I have reviewed the recent study by Public Policy Consulting entitled, The Impact of a Renewable Energy Portfolio Standard on Retail Rates in Colorado. It caught my eye because (1) it concludes that adopting a renewable portfolio standard would save ratepayers money (My bill's analysis had come to the exact opposite conclusion), (2) it was distributed widely that it was being used as far away as Michigan to support their efforts for a RPS and (3) the study will likely be used as a justification for the need for more wind projects by arguing wind is cheaper than natural gas alternatives.
Given our different conclusions, I decided to evaluate why our studies disagreed.
If renewables were indeed less expensive than conventional alternatives as suggested by the Public Policy Consulting Report, why mandate their purchase and set a minimum market share? Colorado does have a voluntary wind power purchase program called Windsource that Xcel ratepayers can elect to participate in. Unfortunately for wind proponents, the program found that only 0.5% of their customer load was willing to pay the program's 2.5c/kWh premium needed to recover the higher power costs. Through adoption of the renewable portfolio standard (RPS), the House Bill would effectively force the remaining 99.5% of the Xcel customer load and 100% of the Aquila Energy load with no choice but to pay for the higher cost renewable power. If bill proponents are correct about the economics, they should push the Colorado PUC to reset the Windsource program costs accordingly and check out the customer response. No new legislation would be required. Bottom line, bill proponents want a RPS because they did not like the outcome of voluntary green power purchase programs. Wind proponents realize that they are unable to compete against conventional power sources unless the utility is forced to purchase from uneconomic power sources.
The true cost of a renewable portfolio standard is highly sensitive to input assumptions on future natural gas prices, extension of the production tax credit, wind production costs (capacity factor, O&M) and the accounting for transmission upgrading cost. For example, if the expired production tax credit is not extended, the net present value of the Colorado renewable portfolio standard shifts from offering a savings ($56 million) to a net higher cost (-$1.4 million). The study assigns an 80% probability that the PTC will be extended. If the PTC is not extended, Xcel's and Aquila's Colorado ratepayers would need to make-up for the difference under HB1273.

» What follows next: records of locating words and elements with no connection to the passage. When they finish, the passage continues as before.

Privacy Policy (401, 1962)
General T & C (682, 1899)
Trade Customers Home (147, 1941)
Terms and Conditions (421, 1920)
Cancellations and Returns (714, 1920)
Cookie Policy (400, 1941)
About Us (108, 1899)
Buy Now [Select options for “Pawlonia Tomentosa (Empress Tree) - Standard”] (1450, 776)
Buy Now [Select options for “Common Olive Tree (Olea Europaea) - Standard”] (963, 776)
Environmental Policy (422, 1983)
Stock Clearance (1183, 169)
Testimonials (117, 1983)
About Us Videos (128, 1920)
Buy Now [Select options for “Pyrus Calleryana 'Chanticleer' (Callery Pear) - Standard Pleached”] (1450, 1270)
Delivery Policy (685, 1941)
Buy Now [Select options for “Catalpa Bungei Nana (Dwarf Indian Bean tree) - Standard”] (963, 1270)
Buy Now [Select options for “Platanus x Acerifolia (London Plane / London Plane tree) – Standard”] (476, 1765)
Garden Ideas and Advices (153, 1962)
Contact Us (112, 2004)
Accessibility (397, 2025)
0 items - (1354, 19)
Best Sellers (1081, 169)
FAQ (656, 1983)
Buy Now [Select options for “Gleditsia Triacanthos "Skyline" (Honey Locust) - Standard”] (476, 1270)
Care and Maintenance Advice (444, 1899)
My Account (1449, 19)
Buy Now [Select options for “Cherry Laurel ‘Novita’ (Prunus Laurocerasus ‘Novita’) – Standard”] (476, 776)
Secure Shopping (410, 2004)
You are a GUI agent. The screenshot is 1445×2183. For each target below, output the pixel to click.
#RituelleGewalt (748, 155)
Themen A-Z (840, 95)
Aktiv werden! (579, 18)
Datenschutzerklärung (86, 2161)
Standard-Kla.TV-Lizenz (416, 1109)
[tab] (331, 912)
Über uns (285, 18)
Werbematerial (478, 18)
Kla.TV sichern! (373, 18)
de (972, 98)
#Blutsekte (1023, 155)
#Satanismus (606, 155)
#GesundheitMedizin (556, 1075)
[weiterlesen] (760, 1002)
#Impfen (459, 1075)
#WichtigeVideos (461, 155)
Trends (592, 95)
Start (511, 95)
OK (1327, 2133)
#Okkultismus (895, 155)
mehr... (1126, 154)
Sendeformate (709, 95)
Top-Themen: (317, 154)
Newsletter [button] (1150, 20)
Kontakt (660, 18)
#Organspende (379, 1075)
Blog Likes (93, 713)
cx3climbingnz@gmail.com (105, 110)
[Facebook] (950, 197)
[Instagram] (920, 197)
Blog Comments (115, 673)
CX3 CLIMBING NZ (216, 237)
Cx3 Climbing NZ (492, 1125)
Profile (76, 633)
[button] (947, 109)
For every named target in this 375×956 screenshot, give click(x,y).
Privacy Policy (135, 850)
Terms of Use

Future natural gas prices are an important assumption since they affect production costs for 20% of the 2001 in-state Colorado generation that are the most vulnerable to being displaced by renewable power mandates. I share a similar conclusion that gas generation was on the margin most of the time. The study assigns a 50% probability that natural gas prices will be $0.50/MMBtu higher than the DOE Annual Energy Outlook 2004 to resolve a "bias" while assigning only a 20% probability to gas prices being $0.50/MMBtu lower. Overall, this works out to a weighted average price of $0.15/MMBtu higher gas price forecast.
The report concludes that additional wind power would be built to meet the target--I agree. Wind production costs in the Colorado study were based upon wind projects being located in class 4 wind resource areas and achieving a 35% capacity factor in 2003 and increasing to 40% by 2023.
•These areas in Colorado are mostly limited to areas in the Southeastern and Northeastern corners of the state making transmission upgrades and losses an important issue. At spacing of 1 turbine per 40 acres, a total of 75 square miles of land area would be required to meet the 1,800 MW 2020 renewable capacity target.
•The 35% wind capacity factor assumption is well above the current average capacity factor for the 2 existing Colorado wind farms (25.9%). If actual capacity factors are used in the calculation, wind production costs would initially be roughly 35% higher and could increase to 50% higher if technology improvements are unable to reach the DOE technology target performance. To achieve higher performance factors, developers may pursue projects at some mountain peaks where wind conditions are better but where siting problems and opposition maybe greater.
•The Colorado study also assumes that wind capital costs will decline by over 35% from today's level to reach $750/kW by 2023 with advances in wind turbine technology. If technology costs do not decline as assumed, wind production costs would remain at existing high non-competitive cost levels and the cost of adopting the RPS would be higher.
The study is correct on some findings--less water would be required and lower CO2 emissions. However, my estimates would be less than shown in the report given its use if an overly-optimistic high wind generation capacity factor assumption.
As you are well aware, a study is only as good as the input assumptions made. Its conclusions are not necessarily transferable to other states. I have little doubt that wind proponents will push hard in areas that gas is on the margin and wind resources are good.